Eu falo assim, mas fumei durante trinta e cinco anos. Não me incomoda o fumo, desde que não mo soprem em cima ou me apaguem a beata no prato. Mas deixei de fumar porque um dia me convenci que o acto de fumar não tinha grande sentido. Não só. Também já fumava de manhã, coisa que nunca fizera. E, de vez em quando, tossia. E o tabaco era cada vez mais caro. Por isso, depois de regressar de uma das minhas idas a Itália, acabei com o cigarro de vez. Assim. Sem mais nada. Nem sequer com os famosos adesivos ou as consultas médicas. Já lá vão cinco anos e não me sinto nada mal. E, como moro perto do Casino do Estoril, assim sempre resisto melhor à tentação de ir lá fumar um cigarro.

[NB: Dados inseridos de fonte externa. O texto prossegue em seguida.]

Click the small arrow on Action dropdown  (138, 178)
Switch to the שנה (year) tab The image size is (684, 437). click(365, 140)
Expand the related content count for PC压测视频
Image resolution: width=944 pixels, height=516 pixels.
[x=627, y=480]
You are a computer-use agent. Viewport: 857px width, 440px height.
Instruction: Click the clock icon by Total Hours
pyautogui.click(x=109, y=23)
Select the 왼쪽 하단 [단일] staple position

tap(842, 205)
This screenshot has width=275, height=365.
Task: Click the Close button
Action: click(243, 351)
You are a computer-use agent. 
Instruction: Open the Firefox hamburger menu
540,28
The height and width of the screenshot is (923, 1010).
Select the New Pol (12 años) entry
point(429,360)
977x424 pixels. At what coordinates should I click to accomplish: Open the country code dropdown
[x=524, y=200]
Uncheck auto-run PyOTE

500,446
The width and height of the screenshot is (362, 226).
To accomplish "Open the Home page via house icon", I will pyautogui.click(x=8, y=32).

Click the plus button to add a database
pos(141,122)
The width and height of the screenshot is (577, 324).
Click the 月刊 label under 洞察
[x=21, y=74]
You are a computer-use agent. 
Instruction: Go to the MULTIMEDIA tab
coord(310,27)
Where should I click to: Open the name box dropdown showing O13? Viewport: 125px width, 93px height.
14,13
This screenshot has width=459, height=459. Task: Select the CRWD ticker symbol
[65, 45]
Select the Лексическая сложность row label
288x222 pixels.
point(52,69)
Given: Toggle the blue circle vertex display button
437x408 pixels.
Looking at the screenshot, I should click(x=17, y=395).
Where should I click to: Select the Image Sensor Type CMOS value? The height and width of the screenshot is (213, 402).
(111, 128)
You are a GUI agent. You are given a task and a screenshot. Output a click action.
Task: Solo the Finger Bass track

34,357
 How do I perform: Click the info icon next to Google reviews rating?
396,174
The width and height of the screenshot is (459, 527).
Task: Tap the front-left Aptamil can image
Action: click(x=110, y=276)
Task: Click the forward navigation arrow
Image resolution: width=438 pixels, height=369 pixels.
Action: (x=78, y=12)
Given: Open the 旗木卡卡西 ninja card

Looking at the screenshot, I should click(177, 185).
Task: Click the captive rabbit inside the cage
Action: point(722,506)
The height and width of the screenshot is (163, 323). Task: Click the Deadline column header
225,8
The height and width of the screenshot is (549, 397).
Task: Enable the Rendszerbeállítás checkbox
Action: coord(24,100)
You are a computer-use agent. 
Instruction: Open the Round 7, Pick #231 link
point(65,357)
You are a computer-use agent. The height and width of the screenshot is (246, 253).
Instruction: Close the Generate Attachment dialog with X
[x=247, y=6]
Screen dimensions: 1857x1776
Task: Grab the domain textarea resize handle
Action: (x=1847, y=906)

Mas isto são questões do foro pessoal. O que está em causa nesta discussão toda é simplesmente o problema da liberdade dos outros, ou seja, o problema da liberdade visto no interior de uma comunidade e não na óptica da «liberdade negativa», daquela que só vê a liberdade por oposição a qualquer coisa, neste caso o Estado. A liberdade vista na óptica da comunidade implica necessariamente a ideia de responsabilidade e esta também tem a ver com os outros.